What we expect is simple: We do this for fun to enjoy ourselves and don't mind if we also manage to make you laugh and think about current affairs. If we accomplish that much, then we have succeeded. It's that simple.

 

Who the Fak are the quotes' authors like 'The Scientist'?

The Scientist

20-something clueless college graduate with a science degree but less common sense and scientific drive than the average garden hose. The scientist believes she’s ‘in the know’ simply because she graduated from college. She won’t exert the effort to think past her own nose because she already knows everything and cannot comprehend why there are some crazy people in the world who question what they’re told. Prime target and dream audience for government propagandists and corporate marketers. Fears everything; thinks about nothing. Not the least bit inquisitive and overall mentally and physically lazy.

Truly the antithesis of a scientific mind, the ‘scientist’ spouts complete nonsense defiant of truth or science which only makes her boasting of being a scientist all the more amusing for those who know better.
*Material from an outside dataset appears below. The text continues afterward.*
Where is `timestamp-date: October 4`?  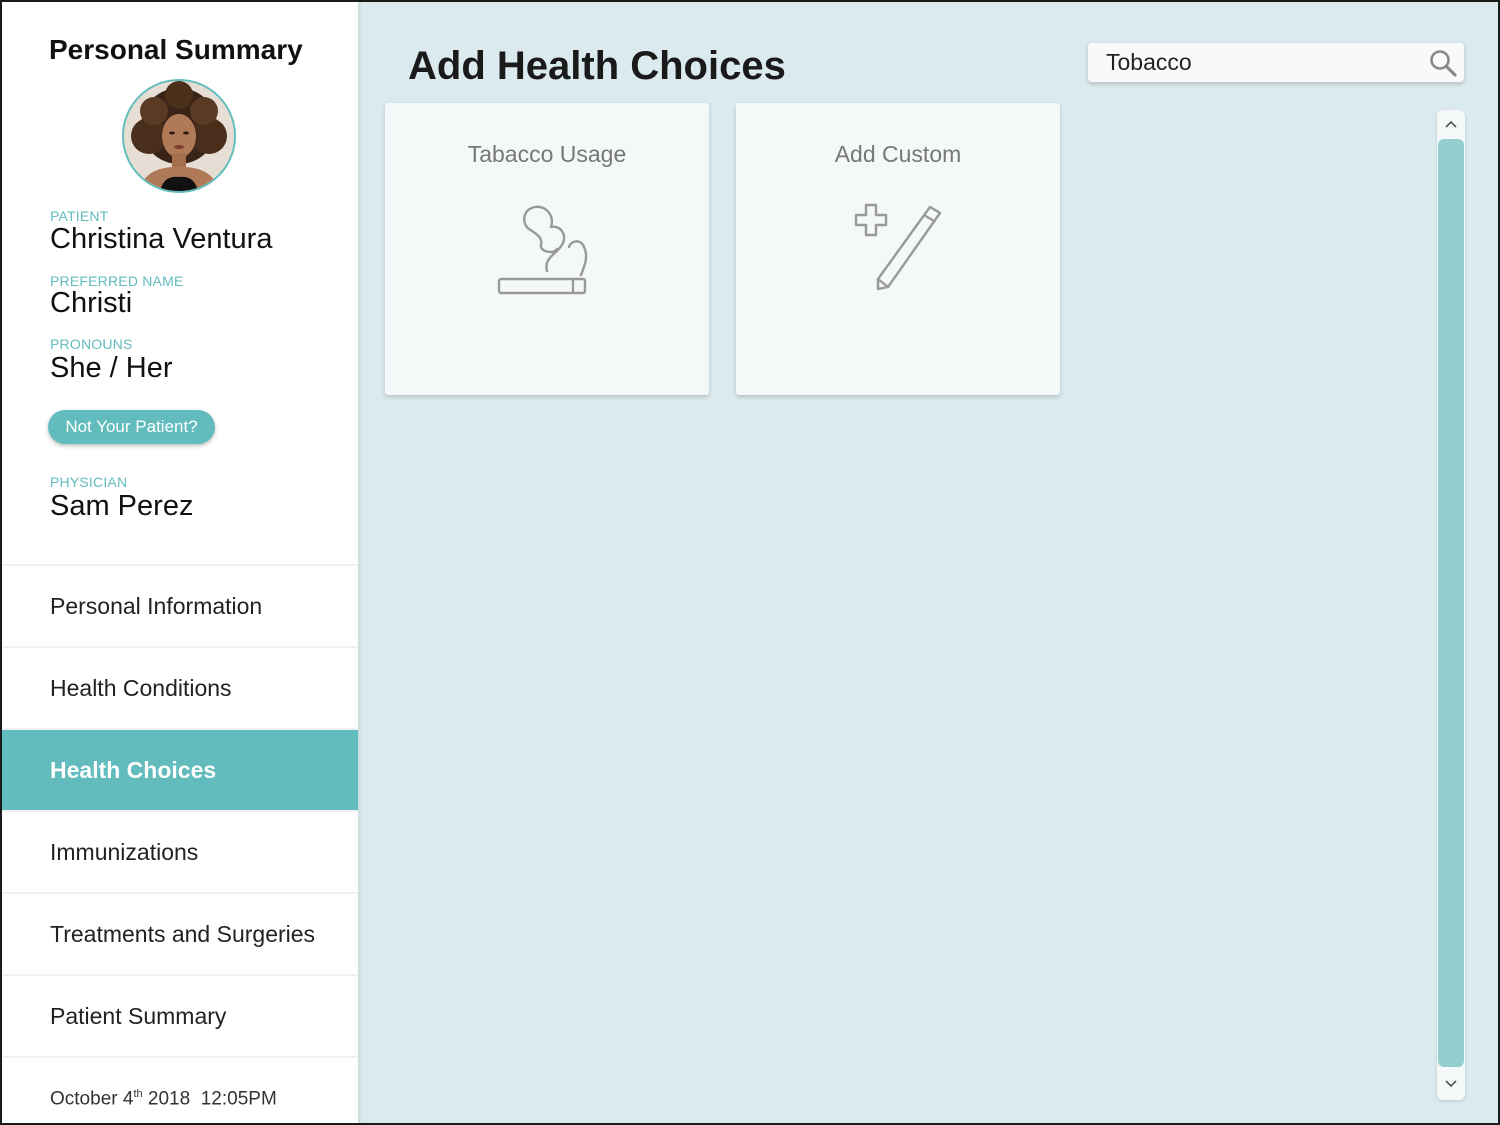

Examples: When the backwards-thinking scientist says she wants ‘real sugar,’ she is referring to white, refined sugar that is a product of a chemical refinement process and refers to raw cane sugar as ‘fake or weird’ sugar. To the scientist, iodized, not sea salt is ‘real salt’ while ‘real’ paper and eggs are white, not brown.

Grandma

A universally stereotypical senior citizen with a rather misguided sense of reality. Concocts wild theories to explain anything she cannot understand. Typically ‘very’ busy doing nothing, Grandma delights in sharing nasty details of physical ailments as is common for geriatrics, will take the word of the girl at McDonalds as expert nutritional advice, and is forever referring to the mysterious, nondescript yet authoritative ‘they’ or ‘them.’ Most often heard as ‘They say(insert nonsense here).’ No one has successfully deduced the true identity of the mysterious ‘they’ – we’re afraid we’ll never know who ‘they’ are.

Grandma believes such things as: ‘newspapers never lie,’ ‘doctors are all-knowing b/c they’re doctors,’ and ‘it’s the same everywhere.’  Paying more than $10 for ANYTHING is too much, and everything is ‘still good’ even after it’s disintegrated. Never uses gifts because she deems them too good for her to use and stashes them away to regift at a later date. Therefore you may as well buy things you like because, odds are, they’ll be yours again someday.

Dad

Dad is the parental embodiment of what-the-fak: a no-nonsense father who believes in the principles of hard work, education, and common sense which he expects of everyone he encounters. He is definitely NOT politically correct and doesn’t accept whiny excuses in defense of stupidity. He believes stupid people need to be told they’re stupid if there’s any hope of improvement. Not solely negative, Dad equally acknowledges smart and good especially in those truly giving their all towards progress on the rare occasion he encounters these phenomena in today’s modern world where laziness and blatant stupidity thrive under the blanket protection of some BS-politically correct terminology.  

Some of Dad’s beliefs include: ‘taking no for an answer is not acceptable,’ ‘you can if you try hard enough,’ and ‘most problems have solutions if you really want to find them.’ While usually diplomatically, Dad speaks his mind and feels most people simply need a jolt of reality to change for the better. He feels the biggest barrier between what is and what can be is the trend of hiding from the truth just because changing it might take a little work.